Blue Group (High Usage):
    Mostly in summer.
    This is when people use air conditioners a lot.

# Conclusion
In our investigation into electricity consumption patterns in Annaba City, Algeria, we initiated a thorough exploration, beginning with feature engineering, data cleaning, and exploratory data analysis (EDA), then modeling with regression and clustering. Our primary goal was to determine specific day categories based on electricity load, aiming to uncover crucial insights for optimizing energy management and resource utilization.

**Key Findings:**
1. **Seasonal Consumption Patterns:**
   - We observed clear seasonal variations in electricity consumption, with higher demand during summer, attributable to the widespread use of air conditioners.
   - Winter months showed medium consumption, influenced by factors such as the use of electric heaters and longer nights resulting in increased lighting usage.

2. **Temporal Trends:**
   - The analysis of power demand over time revealed daily and monthly trends. Consumption tends to peak around 8 pm, and the summer months experience the highest demand.

3. **Special Events Impact:**
   - Consumption during special events like Eids and Ramadan showcased distinct patterns, with higher usage during these times, likely due to increased social activities, family gatherings, and altered daily routines.

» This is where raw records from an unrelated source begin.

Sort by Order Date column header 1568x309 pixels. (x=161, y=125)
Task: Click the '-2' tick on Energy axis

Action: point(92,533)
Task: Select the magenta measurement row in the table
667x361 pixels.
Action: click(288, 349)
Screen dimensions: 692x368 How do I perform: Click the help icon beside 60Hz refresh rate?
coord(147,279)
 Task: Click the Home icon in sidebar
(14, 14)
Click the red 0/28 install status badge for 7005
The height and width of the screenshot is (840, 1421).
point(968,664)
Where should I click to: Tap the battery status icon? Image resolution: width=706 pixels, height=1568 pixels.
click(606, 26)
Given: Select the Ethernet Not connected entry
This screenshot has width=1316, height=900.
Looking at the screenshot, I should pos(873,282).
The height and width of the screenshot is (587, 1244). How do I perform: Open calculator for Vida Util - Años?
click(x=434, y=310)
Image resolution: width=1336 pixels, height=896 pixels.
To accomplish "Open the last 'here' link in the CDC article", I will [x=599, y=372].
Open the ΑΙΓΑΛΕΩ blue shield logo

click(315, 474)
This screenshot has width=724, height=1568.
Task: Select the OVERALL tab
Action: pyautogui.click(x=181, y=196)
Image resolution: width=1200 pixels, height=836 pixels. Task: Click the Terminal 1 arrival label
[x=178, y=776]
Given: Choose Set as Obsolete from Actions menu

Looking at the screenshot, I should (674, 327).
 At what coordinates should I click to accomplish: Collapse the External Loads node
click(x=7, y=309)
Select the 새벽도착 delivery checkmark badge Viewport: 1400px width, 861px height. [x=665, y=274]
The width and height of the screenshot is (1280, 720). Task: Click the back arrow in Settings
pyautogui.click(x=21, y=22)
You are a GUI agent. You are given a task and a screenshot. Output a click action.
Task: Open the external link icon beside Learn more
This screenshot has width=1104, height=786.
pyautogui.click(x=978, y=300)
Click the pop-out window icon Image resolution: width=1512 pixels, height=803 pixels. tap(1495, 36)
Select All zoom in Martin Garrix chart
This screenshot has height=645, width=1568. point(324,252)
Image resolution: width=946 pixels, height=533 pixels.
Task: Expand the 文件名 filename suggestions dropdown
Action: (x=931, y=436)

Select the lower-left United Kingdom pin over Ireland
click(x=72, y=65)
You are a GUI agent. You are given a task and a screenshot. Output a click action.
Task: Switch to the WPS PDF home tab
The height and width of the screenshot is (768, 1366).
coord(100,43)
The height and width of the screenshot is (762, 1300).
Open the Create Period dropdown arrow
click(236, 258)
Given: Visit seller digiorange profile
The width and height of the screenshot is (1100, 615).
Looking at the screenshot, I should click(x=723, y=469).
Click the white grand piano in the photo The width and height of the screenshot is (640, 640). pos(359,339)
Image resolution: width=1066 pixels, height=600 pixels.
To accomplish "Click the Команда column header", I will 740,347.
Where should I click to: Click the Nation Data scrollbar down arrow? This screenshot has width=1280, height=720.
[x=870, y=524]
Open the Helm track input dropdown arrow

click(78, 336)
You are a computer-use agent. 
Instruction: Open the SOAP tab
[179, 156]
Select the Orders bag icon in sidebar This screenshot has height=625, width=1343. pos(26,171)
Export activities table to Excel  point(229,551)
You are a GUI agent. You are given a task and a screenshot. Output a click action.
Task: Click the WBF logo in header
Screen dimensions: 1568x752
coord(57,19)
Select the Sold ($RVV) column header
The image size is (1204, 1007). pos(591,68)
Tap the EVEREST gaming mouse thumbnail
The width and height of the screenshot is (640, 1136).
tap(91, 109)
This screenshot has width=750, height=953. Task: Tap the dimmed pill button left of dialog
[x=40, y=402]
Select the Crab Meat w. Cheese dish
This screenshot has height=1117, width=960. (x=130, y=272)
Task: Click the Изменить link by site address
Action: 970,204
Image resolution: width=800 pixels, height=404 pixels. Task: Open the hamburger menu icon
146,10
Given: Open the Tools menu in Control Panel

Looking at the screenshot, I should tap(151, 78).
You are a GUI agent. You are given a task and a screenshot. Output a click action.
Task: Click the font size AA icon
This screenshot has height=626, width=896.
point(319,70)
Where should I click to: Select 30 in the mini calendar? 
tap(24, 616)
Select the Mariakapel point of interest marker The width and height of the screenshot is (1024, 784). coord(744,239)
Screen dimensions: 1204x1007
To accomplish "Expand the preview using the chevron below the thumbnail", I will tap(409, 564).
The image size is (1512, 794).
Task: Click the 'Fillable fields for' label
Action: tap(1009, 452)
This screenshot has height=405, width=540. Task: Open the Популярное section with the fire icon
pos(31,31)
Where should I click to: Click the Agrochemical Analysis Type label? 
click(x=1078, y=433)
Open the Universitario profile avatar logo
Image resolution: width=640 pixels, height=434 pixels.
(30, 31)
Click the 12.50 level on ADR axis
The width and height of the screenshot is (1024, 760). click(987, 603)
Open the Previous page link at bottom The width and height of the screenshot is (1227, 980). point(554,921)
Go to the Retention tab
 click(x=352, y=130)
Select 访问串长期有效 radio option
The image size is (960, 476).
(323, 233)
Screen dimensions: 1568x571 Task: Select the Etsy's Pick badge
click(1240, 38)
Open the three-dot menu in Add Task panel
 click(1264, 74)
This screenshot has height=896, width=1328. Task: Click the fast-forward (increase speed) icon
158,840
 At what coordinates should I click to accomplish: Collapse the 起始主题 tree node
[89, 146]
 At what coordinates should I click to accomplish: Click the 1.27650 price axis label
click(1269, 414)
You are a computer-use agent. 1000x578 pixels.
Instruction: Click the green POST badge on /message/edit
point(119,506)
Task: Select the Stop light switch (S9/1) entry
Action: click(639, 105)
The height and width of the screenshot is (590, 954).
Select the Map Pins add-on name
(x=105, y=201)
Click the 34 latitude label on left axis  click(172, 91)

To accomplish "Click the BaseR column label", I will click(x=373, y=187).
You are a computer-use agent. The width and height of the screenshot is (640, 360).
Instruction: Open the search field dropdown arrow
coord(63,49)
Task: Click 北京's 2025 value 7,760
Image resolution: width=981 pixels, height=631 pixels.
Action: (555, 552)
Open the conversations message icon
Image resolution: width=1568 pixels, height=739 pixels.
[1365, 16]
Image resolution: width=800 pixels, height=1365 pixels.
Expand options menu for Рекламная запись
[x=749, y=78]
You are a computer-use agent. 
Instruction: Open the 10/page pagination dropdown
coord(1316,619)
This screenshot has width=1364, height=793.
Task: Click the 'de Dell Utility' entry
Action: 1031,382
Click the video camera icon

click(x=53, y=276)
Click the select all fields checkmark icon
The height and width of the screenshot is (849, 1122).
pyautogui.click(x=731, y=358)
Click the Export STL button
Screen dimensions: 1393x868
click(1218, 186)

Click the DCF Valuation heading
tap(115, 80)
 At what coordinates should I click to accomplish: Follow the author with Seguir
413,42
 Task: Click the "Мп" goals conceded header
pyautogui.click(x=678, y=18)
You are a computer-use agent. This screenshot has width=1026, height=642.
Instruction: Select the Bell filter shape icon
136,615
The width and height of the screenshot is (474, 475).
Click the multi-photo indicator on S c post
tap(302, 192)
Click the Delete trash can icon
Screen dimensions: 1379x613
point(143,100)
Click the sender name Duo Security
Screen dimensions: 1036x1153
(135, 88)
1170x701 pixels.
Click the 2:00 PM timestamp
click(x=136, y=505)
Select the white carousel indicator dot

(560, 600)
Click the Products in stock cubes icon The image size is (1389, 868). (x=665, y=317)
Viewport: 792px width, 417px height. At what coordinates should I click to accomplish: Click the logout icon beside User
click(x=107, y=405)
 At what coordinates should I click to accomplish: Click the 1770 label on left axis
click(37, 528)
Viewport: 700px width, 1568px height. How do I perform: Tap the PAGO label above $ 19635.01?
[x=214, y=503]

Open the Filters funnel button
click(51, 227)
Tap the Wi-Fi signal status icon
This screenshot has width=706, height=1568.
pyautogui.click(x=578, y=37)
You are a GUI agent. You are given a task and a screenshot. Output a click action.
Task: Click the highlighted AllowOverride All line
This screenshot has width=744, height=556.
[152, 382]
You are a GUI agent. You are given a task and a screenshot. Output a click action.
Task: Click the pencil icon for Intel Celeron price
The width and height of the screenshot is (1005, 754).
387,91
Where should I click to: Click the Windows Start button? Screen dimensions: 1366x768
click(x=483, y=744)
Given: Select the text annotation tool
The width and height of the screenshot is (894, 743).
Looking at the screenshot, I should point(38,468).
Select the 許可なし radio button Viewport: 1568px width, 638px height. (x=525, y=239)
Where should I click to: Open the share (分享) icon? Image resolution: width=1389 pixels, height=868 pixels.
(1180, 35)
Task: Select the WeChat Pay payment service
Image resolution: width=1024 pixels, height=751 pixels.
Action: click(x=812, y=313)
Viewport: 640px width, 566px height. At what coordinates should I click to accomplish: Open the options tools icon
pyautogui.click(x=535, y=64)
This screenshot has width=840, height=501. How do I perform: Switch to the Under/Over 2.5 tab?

4. **Weekday and Weekend Variation:**
   - Weekdays exhibited higher energy consumption compared to weekends, emphasizing the impact of industrial and commercial activities on electricity demand.
   - Fridays, in particular, showed a notable decrease in consumption, aligning with reduced business and school activities.

**Modeling (with regression):**
- We employed regression analysis to predict electricity consumption. Key features influencing consumption included the quarter, season, and temperature.
- The model created could be used to predict electricity consumption in the future.

**Modeling (with clustering):**
- K-Means clustering identified three clusters:
  - Red Cluster (Low Usage): Fall and Spring, associated with minimal use of air conditioners and heaters.
  - Purple Cluster (Medium Usage): Winter, marked by longer nights and increased lighting usage, possibly influenced by electric heaters.
  - Blue Cluster (High Usage): Summer, characterized by elevated demand due to extensive use of air conditioners.

**Implications:**
- Understanding these consumption patterns is crucial for optimizing energy distribution, predicting peak loads, and enhancing overall energy sustainability.
- Our findings can guide efficient resource allocation and aid in developing tailored approaches to energy distribution based on specific day types.

The insights derived from these analysis provide a valuable foundation for informed decision-making in energy management in Annaba or any similar Algerian City. One of the best dicisions we could make using these analysis is setting the price of electricity according to the expected amount of consumption at a specific time (if the consumption is high we make the price of the electricity higher), by doing this we will control the consumption during peak times and encourage people to use electricity in times when the consumption is low. This dynamic pricing strategy can lead to several benefits, such as preventing electricity cut-off because of high usage, electicity usage will be balanced throw out time, thus electricity destributing systems will have less problems in their work, and people that consider this dynamic pricing will save more money.